Já se sabe que a Economia não é uma ciência exacta e, por isso, temos que olhar o histórico dos acontecimentos para aferir da bondade desta ou daquela medida. Ora, a História recente dá cada vez mais razão aos economistas que sempre consideraram extemporânea a nossa entrada no euro. Por muito que outros tentem contrariar a evidência, a verdade é que a moeda única não nos trouxe as vantagens prometidas – nem crescimento, nem competitividade, nem emprego. Mas trouxe-nos ilusões que, a prazo, se revelaram perversas. Inebriados pelo canto das sereias políticas, a maioria dos portugueses encarou a adesão ao euro como uma espécie de varinha mágica que os colocava, sem mais, no mundo exclusivo dos que tudo têm e tudo podem. Esta sensação foi reforçada pelo baixo preço do dinheiro que abriu a muitas famílias perspectivas de consumo até então impensáveis. É incoerente e injusto que muitos dos que incentivaram e beneficiaram desta insensata fúria consumista se arroguem, agora, em arautos da punição e do vexame da “canalha” a quem assediaram com crédito fácil e (aparentemente) inesgotável, para comprar a casa, o carro e a viagem para o tal “destino de sonho”.
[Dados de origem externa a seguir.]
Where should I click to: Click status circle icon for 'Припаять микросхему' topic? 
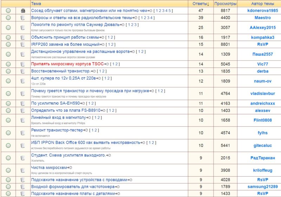click(8, 64)

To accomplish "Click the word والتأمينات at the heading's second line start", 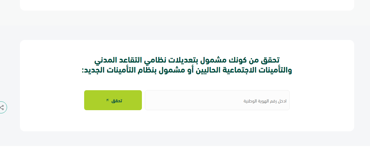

Não foram só os portugueses a renderem-se aos vendedores de ilusões. Um pouco por toda a Europa mais pobre e menos desenvolvida é idêntico o cenário de pesadelo com que muitos cidadãos se confrontam. Às dívidas próprias acrescenta-se agora a factura resultante de políticas erradas conduzidas por governos incompetentes e sem visão. E, como se isto não bastasse, o futuro só contempla palavras terríveis como sacrifício, austeridade e sanções, com a agravante de ninguém ter qualquer certeza de que tal caminho nos conduza ao crescimento e ao bem-estar. Ou seja, ninguém garante que as dificuldades do presente se transformem em benefícios no futuro. Talvez por isso é cada vez maior o número de vozes, mesmo entre os economistas, que criticam severamente a cegueira com que se aplicam as mesmas regras a países com graus de desenvolvimento económico tão díspares entre si quanto Portugal, Alemanha, Grécia ou Finlândia.
Mas, neste processo, nem tudo são problemas económicos. A prazo, pode haver consequências políticas devastadoras, numa região do mundo onde a democracia é tão banal e adquirida como o ar que se respira. A transferência de soberania dos governos nacionais para um estado-maior europeu capitaneado pela Alemanha, que põe e dispõe sobre as medidas punitivas a aplicar aos países em dificuldades, é susceptível de retirar importância aos mecanismos de legitimidade democrática. Ou seja, já toda a gente percebeu que é cada vez maior o fosso entre políticos e cidadãos, facto patente no aumento exponencial da abstenção. Se a essa desconfiança se juntar a percepção dos eleitores de que decisões essenciais sobre a sua vida não são tomadas pelos seus representantes, ao abrigo das leis constitucionais do seu país, é natural que eles se interroguem sobre o sentido do seu voto.
Ora, nada é mais perigoso para a democracia do que estes momentos de desesperança dos povos. E a Europa sabe-o bem.